You are viewing a plain text version of this content. The canonical link for it is here.

Posted to general@hadoop.apache.org by Michael Moores <mm...@real.com> on 2010/10/14 01:12:09 UTC

Specifying the InputFormat class that exists in a JAR on the hdfs

I have specified my InputFormat to be the cassandra ColumnFamilyInputFormat, and also
added the cassandra JAR to my classpath via a call to DistributedCache.addFileToClassPath().
The JAR exists on the HDFS.
When I run my jar I get  java.lang.NoClassDefFoundError: org/apache/cassandra/hadoop/ColumnFamilyInputFormat at the line that
makes the job.setInputFormatClass() call.

I execute the job with "hadoop jar <myjar>".

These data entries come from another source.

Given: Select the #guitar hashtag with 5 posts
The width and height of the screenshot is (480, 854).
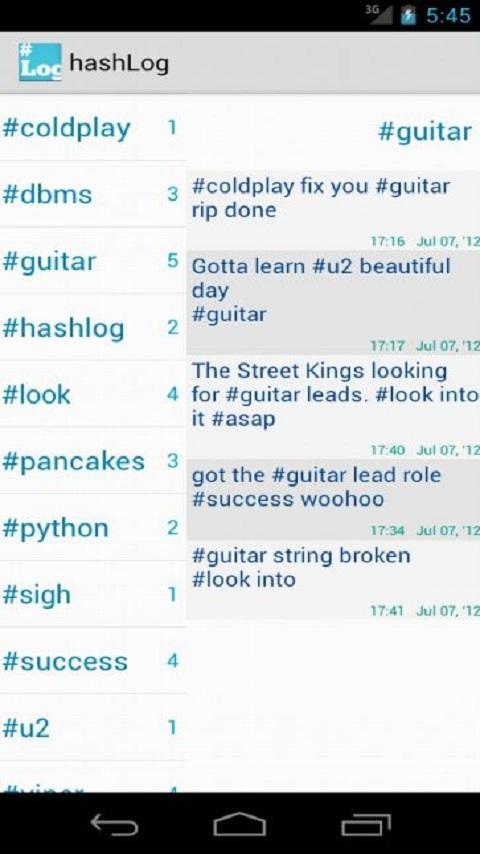Looking at the screenshot, I should point(93,261).
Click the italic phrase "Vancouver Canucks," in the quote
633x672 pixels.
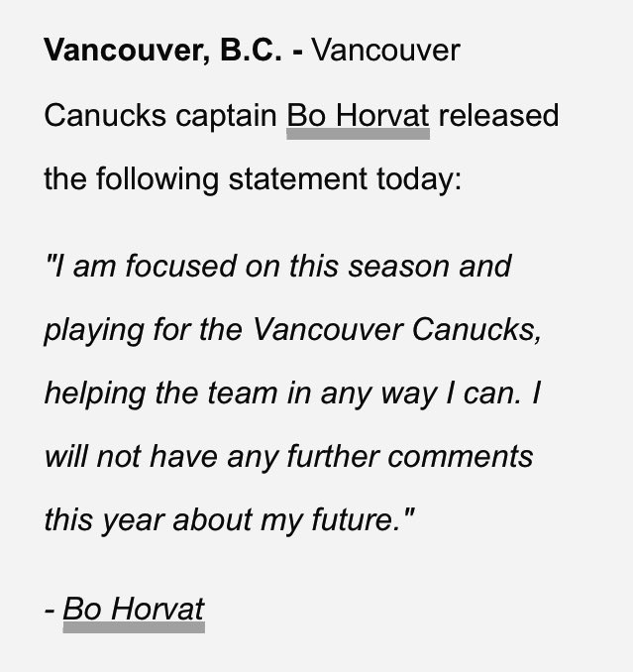pyautogui.click(x=398, y=330)
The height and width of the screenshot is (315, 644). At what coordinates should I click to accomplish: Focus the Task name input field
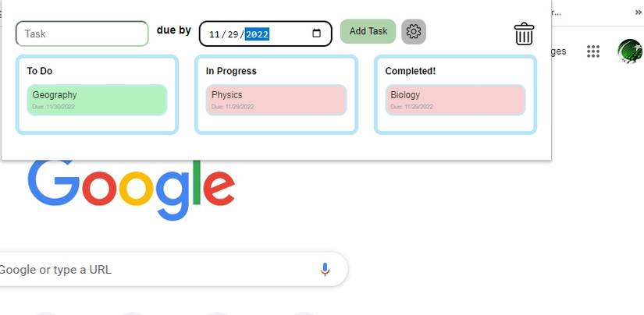[x=82, y=34]
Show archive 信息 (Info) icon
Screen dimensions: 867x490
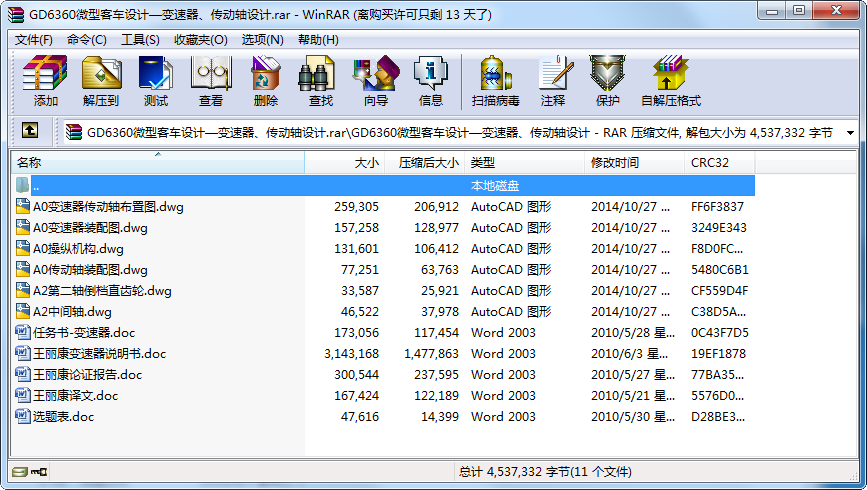coord(430,81)
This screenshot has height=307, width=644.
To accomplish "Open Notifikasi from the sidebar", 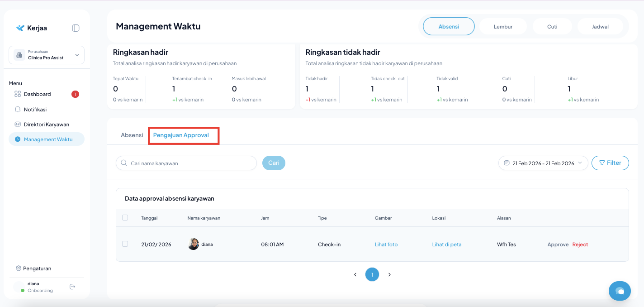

Will I need to put my cassandra JAR on each machine and add it to the JVM startup options???

Here is a code snippet:

public class MyStats extends Configured implements Tool {
...
   public static void main(String[] args) throws Exception {
        // Let ToolRunner handle generic command-line options
        Configuration configuration = new Configuration();
        Path path = new Path("/user/hadoop/profilestats/cassandra-0.7.0-beta2.jar");
        log.info("main: adding jars...");
        DistributedCache.addFileToClassPath(path, configuration);





        ToolRunner.run(configuration, new MyStats(), args);
        System.exit(0);
    }

   public int run(String[] args) throws Exception {
      Job job = new Job(getConf(), "myjob");
      job.setInputFormatClass(org.apache.cassandra.hadoop.ColumnFamilyInputFormat.class);
      ..
      job.waitForCompletion(true);
   }


FILE LISTING from HDFS:

[hadoop@kv-app02 ~]$ hadoop dfs -lsr
10/10/13 14:57:47 INFO security.Groups: Group mapping impl=org.apache.hadoop.security.ShellBasedUnixGroupsMapping; cacheTimeout=300000
10/10/13 14:57:48 WARN conf.Configuration: mapred.task.id is deprecated. Instead, use mapreduce.task.attempt.id
drwxr-xr-x   - hadoop supergroup          0 2010-10-13 14:34 /user/hadoop/profilestats
-rw-r--r--   3 hadoop supergroup    1841467 2010-10-13 14:34 /user/hadoop/profilestats/cassandra-0.7.0-beta2.jar

Re: Specifying the InputFormat class that exists in a JAR on the hdfs

Posted by Michael Moores <mm...@real.com>.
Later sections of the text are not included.